The Central Bank of Nigeria sold N7.77 trillion worth of secondary market (Open Market Operations) treasury bills in 2020, down by 62 percent from N13.92 trillion sold in 2019.
Secondary market (Open Market Operations, OMO) treasury bill is one of the instruments used by the CBN to control money supply in the economy. When the CBN wants to reduce money supply, it sells OMO treasury bills (TBs) and when it wants to increase money it sells OMO TBs.
The sharp decline in OMO TB sales in 2020 reflects the impact of the apex bank’s decision to exclude local investors, individuals and corporates from investing in OMO bills.
The ban, which came into effect on October 23rd 2019, was introduced to forestall banks from using OMO TBs to circumvent the 60 percent minimum Loan to Deposit Ratio (LDR) directive of the CBN.

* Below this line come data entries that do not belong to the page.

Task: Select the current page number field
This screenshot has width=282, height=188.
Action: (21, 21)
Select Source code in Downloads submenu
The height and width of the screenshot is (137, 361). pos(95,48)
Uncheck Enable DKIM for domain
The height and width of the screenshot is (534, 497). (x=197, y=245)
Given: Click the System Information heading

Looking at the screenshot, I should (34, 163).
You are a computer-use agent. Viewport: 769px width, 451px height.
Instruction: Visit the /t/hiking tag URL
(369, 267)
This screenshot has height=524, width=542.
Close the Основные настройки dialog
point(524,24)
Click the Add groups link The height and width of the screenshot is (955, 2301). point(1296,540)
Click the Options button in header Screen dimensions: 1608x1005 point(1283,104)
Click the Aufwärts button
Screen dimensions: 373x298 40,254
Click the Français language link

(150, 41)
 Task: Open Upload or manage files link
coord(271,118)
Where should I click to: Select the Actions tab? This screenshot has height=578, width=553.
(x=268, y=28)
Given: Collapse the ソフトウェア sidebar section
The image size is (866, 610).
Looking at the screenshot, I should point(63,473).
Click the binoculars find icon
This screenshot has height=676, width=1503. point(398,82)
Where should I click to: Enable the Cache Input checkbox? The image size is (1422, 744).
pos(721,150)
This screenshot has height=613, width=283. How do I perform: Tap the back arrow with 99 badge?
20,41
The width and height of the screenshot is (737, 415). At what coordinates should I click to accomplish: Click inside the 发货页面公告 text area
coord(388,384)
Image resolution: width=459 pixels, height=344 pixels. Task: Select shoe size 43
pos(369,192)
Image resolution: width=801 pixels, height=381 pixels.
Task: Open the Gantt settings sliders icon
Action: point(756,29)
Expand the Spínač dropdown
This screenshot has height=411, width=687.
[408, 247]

Thus, the apex bank restricted investments in OMO TBs to banks and foreign portfolio investors.
This resulted in a steady decline in the OMO TBs sold by the apex bank in the first three quarters of the year.
Financial Vanguard analysis showed that the CBN sold N4.4 trillion worth of OMO TBs in the first quarter of 2020 (Q1’20), up by 18 percent from N3.77 trillion sold in Q4’19, while it repaid N6.13 trillion worth of matured bills, translating to net liquidity injection of N2.36 trillion.
But the CBN reduced the amount of TBs sold in Q2’20 by 54 percent Q2’20 to N2 trillion, while it repaid N5.52 trillion worth of matured bills, translating to net liquidity injection of N3.52 trillion.
The CBN further reduced OMO TB sales in Q3’20 by 69 percent to N625.13 billion while it repaid N3.3 trillion worth of matured bills, translating to net liquidity injection N2.67 trillion.
The apex bank however increased OMO TBs sales in Q4’20 slightly by 12 percent to N700 billion, while it repaid N3.53 trillion worth of matured bills, translating to net liquidity injection N2.83 trillion during the quarter.